Work required:
Rewrite the items in the stretch from the line containing "The width and height of the screenshot is (1225, 980)." through the line containing "tap(467, 39)" as a two-column CSV headed item_text and answer. Give one row per item, with each value in a single quoted field and line breaks replaced by spaces, and leave out the pictures.

Dataset excerpts:

— Start —

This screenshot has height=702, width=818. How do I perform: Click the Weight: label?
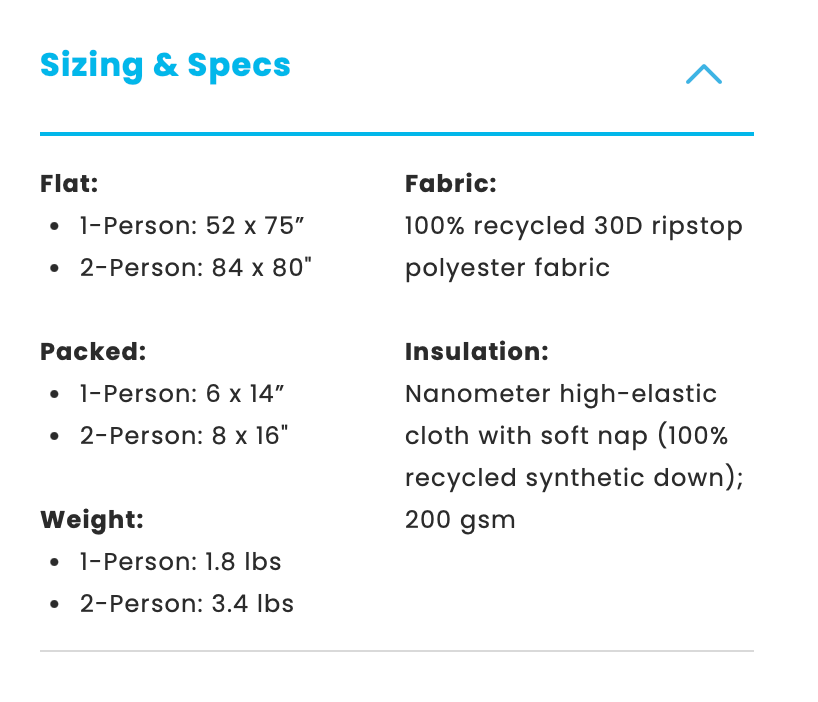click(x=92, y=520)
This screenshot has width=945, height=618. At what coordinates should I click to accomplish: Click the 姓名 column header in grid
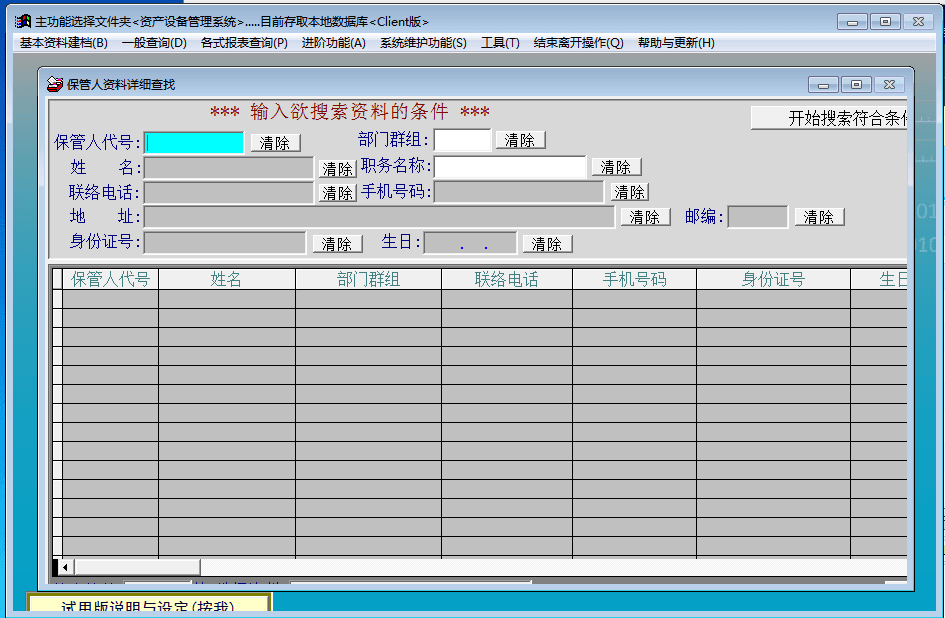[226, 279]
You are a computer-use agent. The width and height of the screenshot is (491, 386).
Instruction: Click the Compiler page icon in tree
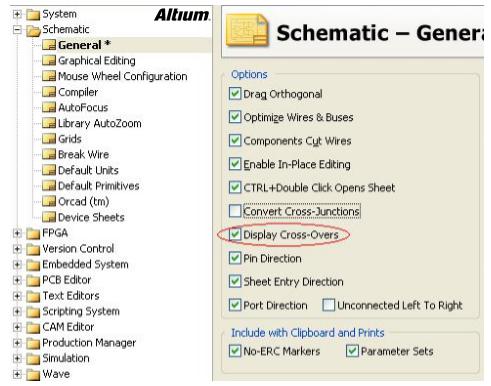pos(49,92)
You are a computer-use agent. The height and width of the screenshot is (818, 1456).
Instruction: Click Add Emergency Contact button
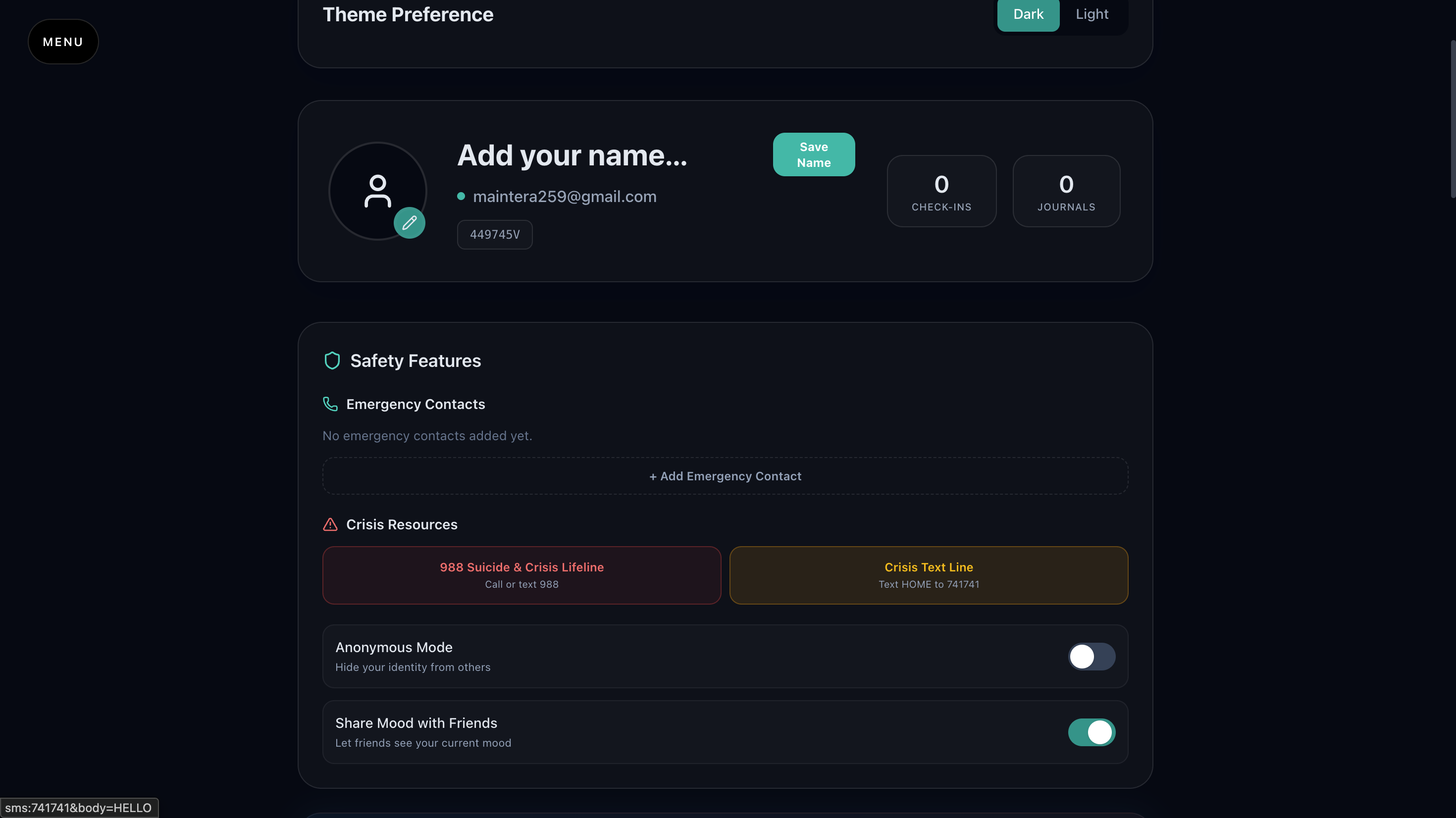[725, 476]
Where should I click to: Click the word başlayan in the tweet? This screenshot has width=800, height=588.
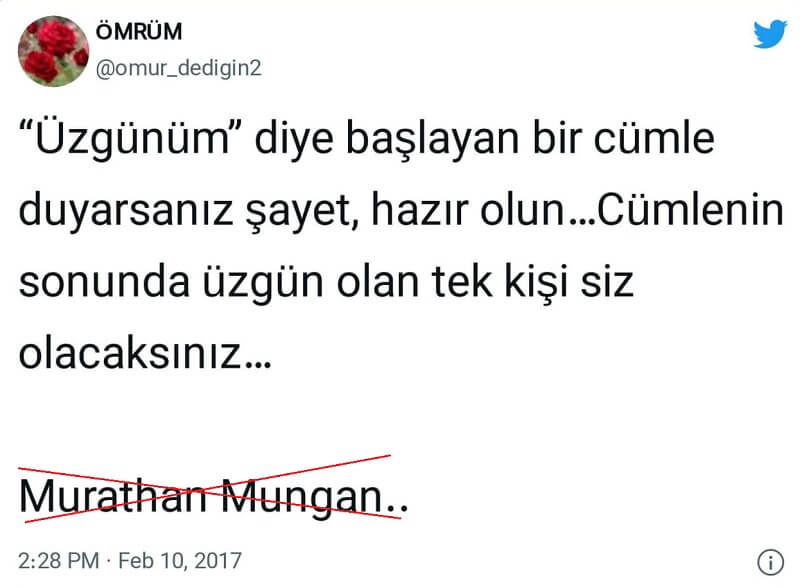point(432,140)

— End —
— Start —

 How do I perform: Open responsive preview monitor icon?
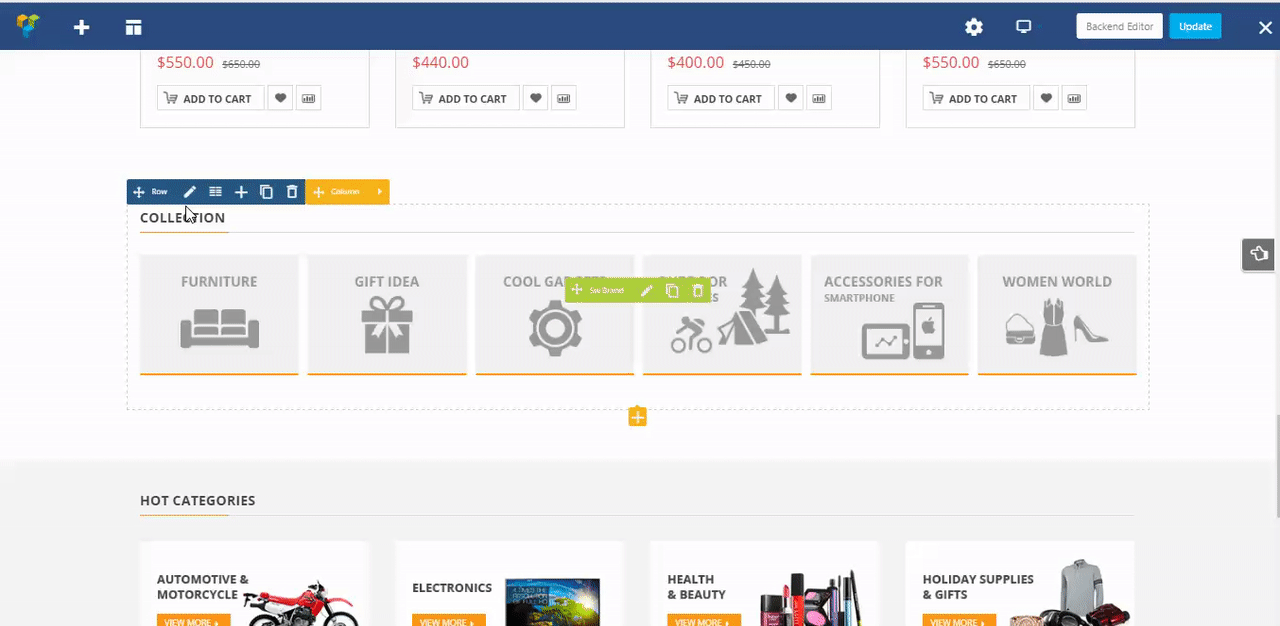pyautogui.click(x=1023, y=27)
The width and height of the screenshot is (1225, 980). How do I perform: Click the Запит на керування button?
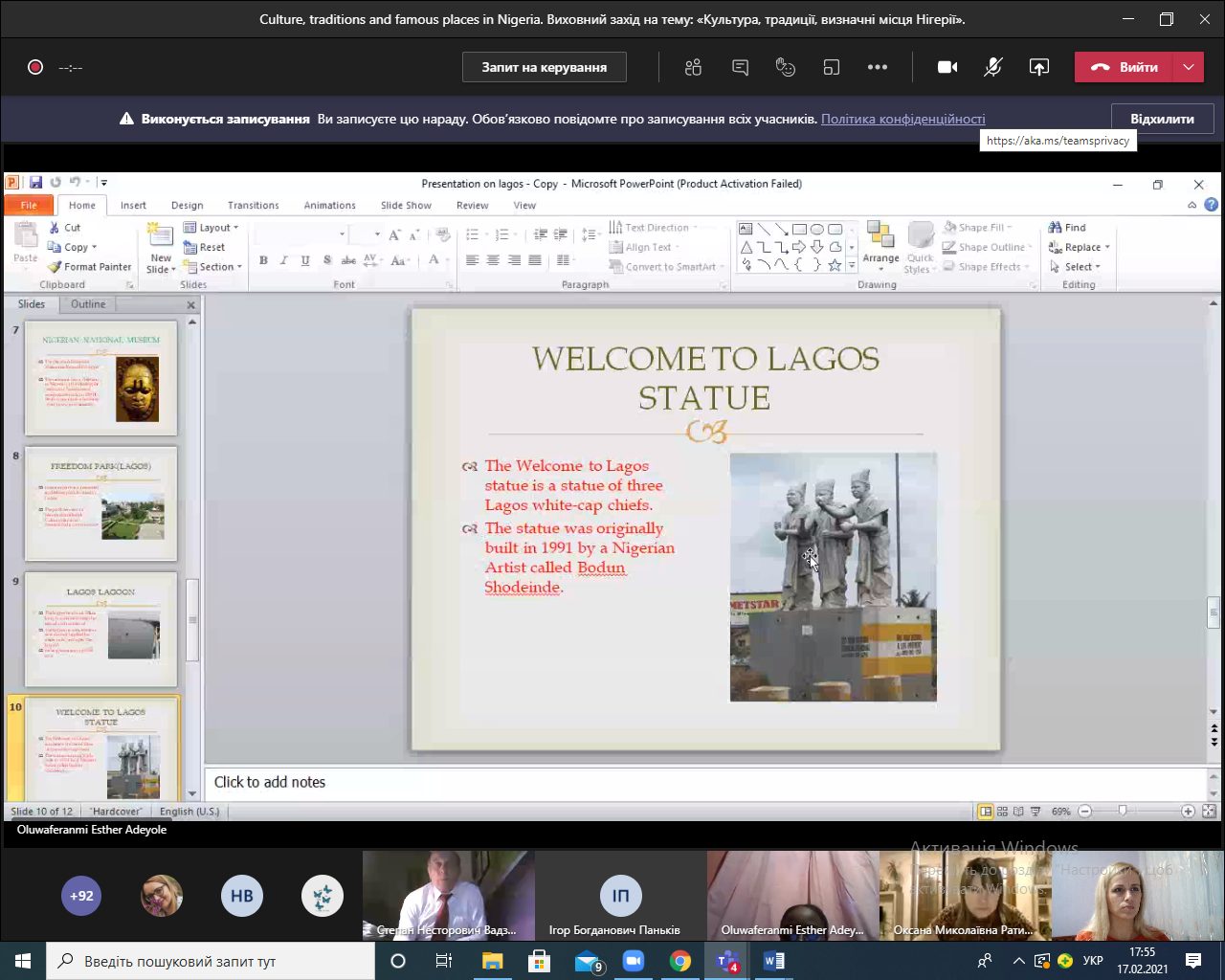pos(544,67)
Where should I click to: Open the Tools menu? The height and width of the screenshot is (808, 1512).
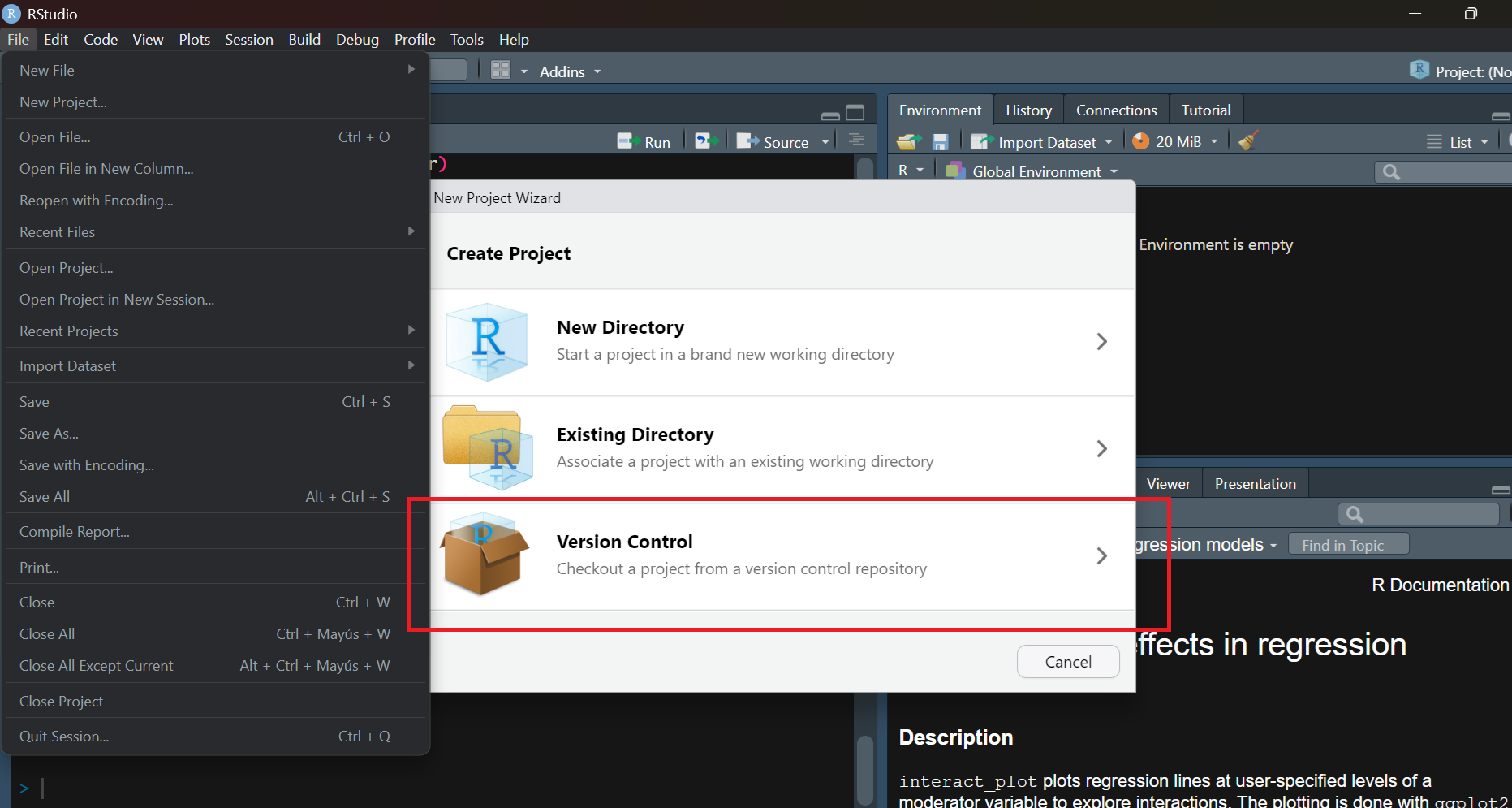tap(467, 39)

— End —
— Start —

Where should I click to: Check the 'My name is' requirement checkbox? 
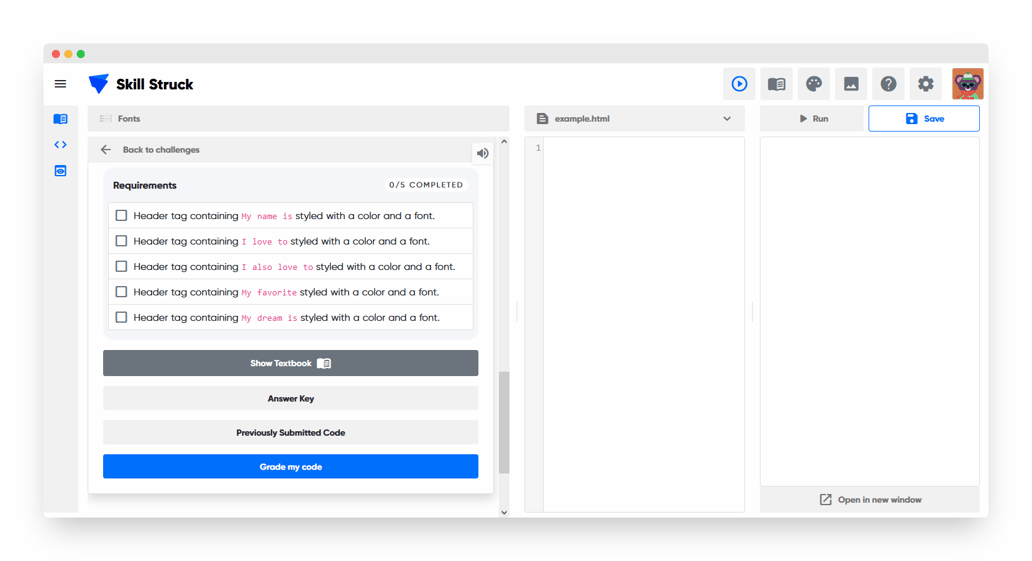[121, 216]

— End —

Complete output:
item_text,answer
"The width and height of the screenshot is (1225, 980). How do I perform: Click the Запит на керування button?","pos(544,67)"
"Where should I click to: Open the Tools menu? The height and width of the screenshot is (808, 1512).","tap(467, 39)"